1. Inhaled corticosteroid administration with systemic corticosteroid in acute asthma presentations to the emergency department was just as effective as systemic corticosteroid therapy alone.
Evidence Rating Level: 1 (Excellent)
Study Rundown: Management of severe asthma in the emergency department has traditionally included short-acting bronchodilators, adequate oxygenation, and systemic corticosteroids (SCS). However, it is well known that SCS may require up to 24 hours to exert noticeable effects on pulmonary function. Recent research has shown that inhaled corticosteroids (ICS) in asthma may cause more acute improvements in pulmonary function although this remains under investigation. As such, this randomized clinical trial aimed to investigate whether the combined use of ICS and SCS in the treatment of asthma exacerbation would be more effective than SCS alone. A total of 54 adult patients with acute asthma from Tunisia, managed in the ED were included. Participants were randomly assigned to either the experimental group which received budesonide and an SCS or the control group which received the SCS and a placebo; improvement in peak expiratory flow (PEF) and hospital admission rate was assessed in both groups. The results of this study showed that ICS with SCS administration in acute asthma exacerbations was just as effective as providing SCS only. However, considering the small sample size of this study, its power is limited and may have biased these results. Additionally, as this study was only conducted in Tunisia, these findings may not be generalizable to a wider population. Nonetheless, these findings offer insight into the use of ICS in acute asthma exacerbations and warrant further research investigating the efficacy of this treatment with a larger sample and more diverse population.

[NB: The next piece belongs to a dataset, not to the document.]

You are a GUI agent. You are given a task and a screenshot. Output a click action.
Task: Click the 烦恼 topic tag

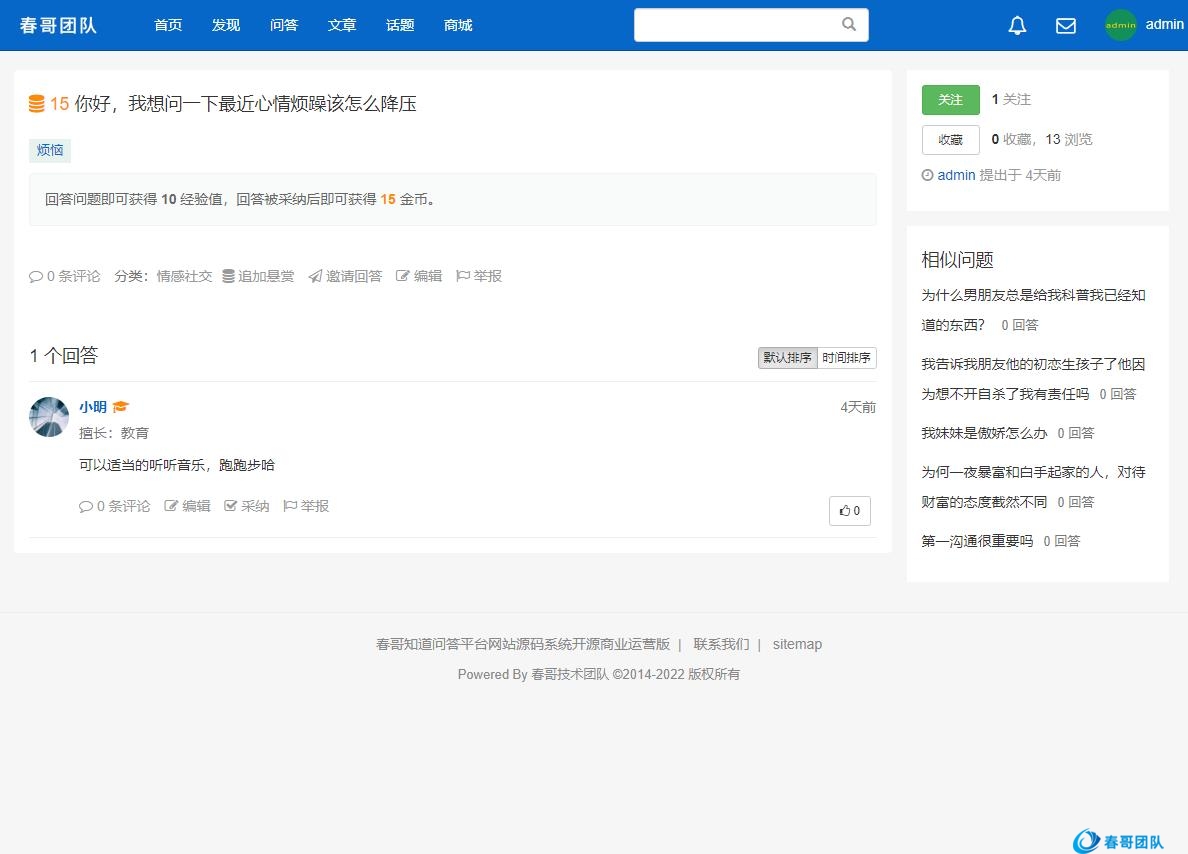pyautogui.click(x=50, y=150)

In-Depth [Randomized Clinical Trial]: The present study used data from patients aged 18 and 50 years with acute asthma presenting to the Emergency Department in Tunisia. To examine the efficacy of inhaled corticosteroids (ICS) and systemic corticosteroids (SCS) combined to SCS alone, 54 participants with acute asthma exacerbations were included. All patients received hydrocortisone hemisuccinate for SCS and oxygen at 7L/minute as a carrier gas for nebulization. The experimental group received nebulized budesonide for ICS and the control group received a placebo that was similar in appearance. Peak expiratory flow (PEF) was measured in all patients immediately prior to the treatment and then in 30-minute intervals for three hours following the initiation of treatment. Primary outcomes for this study included improvement in PEF from baseline and hospital admission rate. Secondary outcomes included clinical measures such as respiratory and heart rate, adverse effects, and proportion of patients that reached discharge threshold during the three hours of treatment. Statistical analyses included linear regression. The results of this study showed that ICS with SCS administration in acute asthma exacerbation was just as effective as treatment with SCS alone. The average PEF at three hours post-therapy was 308 for the budesonide group and 321 for the control group. There was no statistically significant difference in PEF identified between the two groups. Hospital admission rate was 35% and 33% respectively, for the budesonide and control groups; no significant difference was identified. Additionally, there was no statistically significant difference in clinical measures such as respiratory rate and dyspnea. This paper concludes that adjunctive ICS therapy with SCS in Emergency Department presentations of acute asthma exacerbations is just as effective as SCS therapy alone. However, as the power in this study was limited due to the small sample size, this likely affected its ability to identify a discernable difference between the ICS and non-ICS treatment groups. Further research investigating the use of inhaled corticosteroids in asthma exacerbation management as well as associated clinical benefits and efficacy could be very valuable in the treatment of these patients presenting to the emergency department.